Hhmm, I had a nice long answer to this written the other day.....I must have forgotten to post it.....
In the DEFAULT setting (_none_ of the boxes ticked!), NS blocks everything, just as expected.
Well so far, I've only found 2 boxes to check -- allow all scripts (dangerous) and Sanitize XSS requests. I honestly can't remember whether I checked Sanitize XSS requests, or if it was already checked for me, when I first started the new Firefox (quantum).
Of course, I could uncheck Sanitize XSS, but wouldn't that mean they aren't being blocked at all? I want to block them silently, without a big notification where I have to check a box to get it out of the way.
No idea why this XSS warning would pop up with your settings on every single page as you seem to be suggesting.
No, not every page, every site.
So they were ALL set to DEFAULT, and I made sure (and still do so from time to time, since it happened _once_ to me that somehow the MEDIA box got ticked in the DEFAULT settings with me not intending it or doing it knowingly) that in this DEFAULT zone, none of the boxes were ticked!
I did the same thing. I deleted all the presets, and started fresh.
But I don't know what Media box you are talking about. I don't see anything labelled Media. What is that?
OK, that's my way of doing it, I am sure there are other ways, but I just wanted to tell you that NS works really well once you got the right settings and understand how to do so that it fits your individual needs.
Well in my opinion, the new NS is not intuitive and it takes WAY too much fumbling around and trying to learn by trial and error, what the settings are and what they do. I still haven't figure out a lot of it!
For example, it was happening many, many times for me, that I would click the toolbar icon to open the little menu (not Options), I would click for Temporary Permissions on individual domains (which by the way, now takes 2 clicks, instead of just one -- intuitive would be 1 click for temporary, and 2 clicks for trusted, but no, it's the other way around). Anyway I would set for trusted or temporary, and right before my eyes, it would reset itself to Default. No matter how many times I would set it for either Trusted or Temporarily Trusted, it would reset to Default. The only way I could get scripts working for a lot of sites, was to click the button for Temporarily Allow All.
That might seem to solve the problem, except for almost every website on the face of the web uses doubleclick.net advertising, and allowing all scripts allows those, and other advertising scripts! So now I have ads all over the place.

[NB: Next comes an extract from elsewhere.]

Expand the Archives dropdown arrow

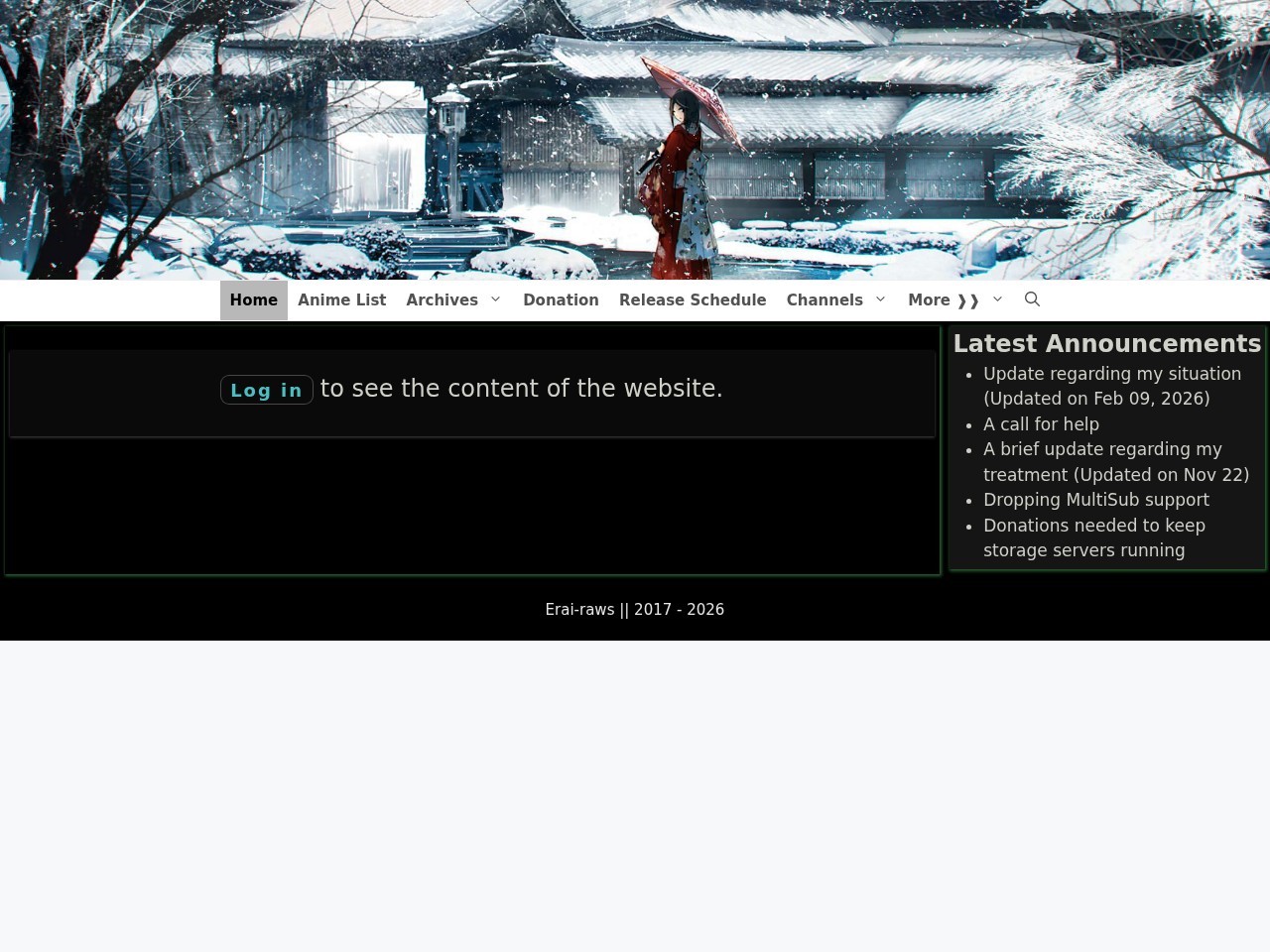click(x=496, y=299)
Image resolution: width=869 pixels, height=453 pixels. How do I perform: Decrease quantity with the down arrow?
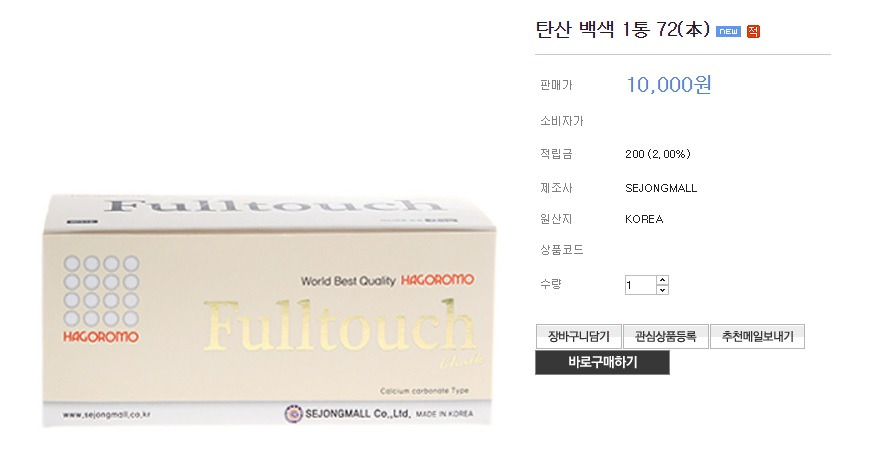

And then there were times when the Temporary Permission would not be revoked. I would click and click (either Revoke or Default) and they did not go back to default. It should not be surprising that these things were happening, due to the program not being intuitive and easy to use, and users having to click every button in site to try and make things work. So then I started using Untrusted, to get rid of those that would not revoke. But then that gets to be a problem the next time I visit the site and I have to un-Untrust them.
From an aesthetic point of view, can't we just have 4 or 5 individual buttons: Default, Trusted, Temporarily Trusted, Untrusted ? Instead of something that looks like a slidebar but works like buttons. It's like the program needs to make up it's mind whether it wants one or the other. And if it's buttons, make them separate and easy to understand at a glance.
Hope this helps! BTW, I guess it's your postings in the InkScape Forum that helped me a lot some time ago, so I felt I have to try to help you this time
Oh, that's very sweet! Thank you for trying to help. I really appreciate that you spoke up!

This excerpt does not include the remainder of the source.